### INSTRUCTION
Report every line of the records below that contains the string "height". Case counts.

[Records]
──────
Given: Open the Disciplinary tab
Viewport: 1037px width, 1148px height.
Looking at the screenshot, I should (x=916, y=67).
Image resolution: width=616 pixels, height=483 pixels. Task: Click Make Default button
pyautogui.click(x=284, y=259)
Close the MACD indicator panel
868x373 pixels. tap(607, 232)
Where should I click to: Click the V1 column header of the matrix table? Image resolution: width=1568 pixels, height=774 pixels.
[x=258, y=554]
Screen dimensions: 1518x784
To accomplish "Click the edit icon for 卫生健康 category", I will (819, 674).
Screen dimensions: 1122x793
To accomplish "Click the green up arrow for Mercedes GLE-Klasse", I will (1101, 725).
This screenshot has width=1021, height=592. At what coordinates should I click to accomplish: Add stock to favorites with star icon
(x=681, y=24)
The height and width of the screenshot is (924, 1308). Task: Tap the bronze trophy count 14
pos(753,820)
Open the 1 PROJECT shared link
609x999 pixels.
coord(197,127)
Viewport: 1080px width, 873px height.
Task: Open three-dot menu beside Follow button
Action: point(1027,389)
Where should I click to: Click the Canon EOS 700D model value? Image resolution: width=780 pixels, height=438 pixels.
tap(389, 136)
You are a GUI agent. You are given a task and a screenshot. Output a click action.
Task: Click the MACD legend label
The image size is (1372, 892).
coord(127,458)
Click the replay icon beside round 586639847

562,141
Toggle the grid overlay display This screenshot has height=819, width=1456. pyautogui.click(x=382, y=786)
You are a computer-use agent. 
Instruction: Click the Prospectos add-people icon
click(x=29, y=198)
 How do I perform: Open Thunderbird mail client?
──────
### WRITTEN ANSWER
Viewport: 1037px width, 1148px height.
Image resolution: width=616 pixels, height=483 pixels. Task: Click Make Default button
Where should I click to: Click the V1 column header of the matrix table? Image resolution: width=1568 pixels, height=774 pixels.
This screenshot has width=1021, height=592. At what coordinates should I click to accomplish: Add stock to favorites with star icon
The height and width of the screenshot is (924, 1308). Task: Tap the bronze trophy count 14
Viewport: 1080px width, 873px height.
Where should I click to: Click the Canon EOS 700D model value? Image resolution: width=780 pixels, height=438 pixels.
Toggle the grid overlay display This screenshot has height=819, width=1456. pyautogui.click(x=382, y=786)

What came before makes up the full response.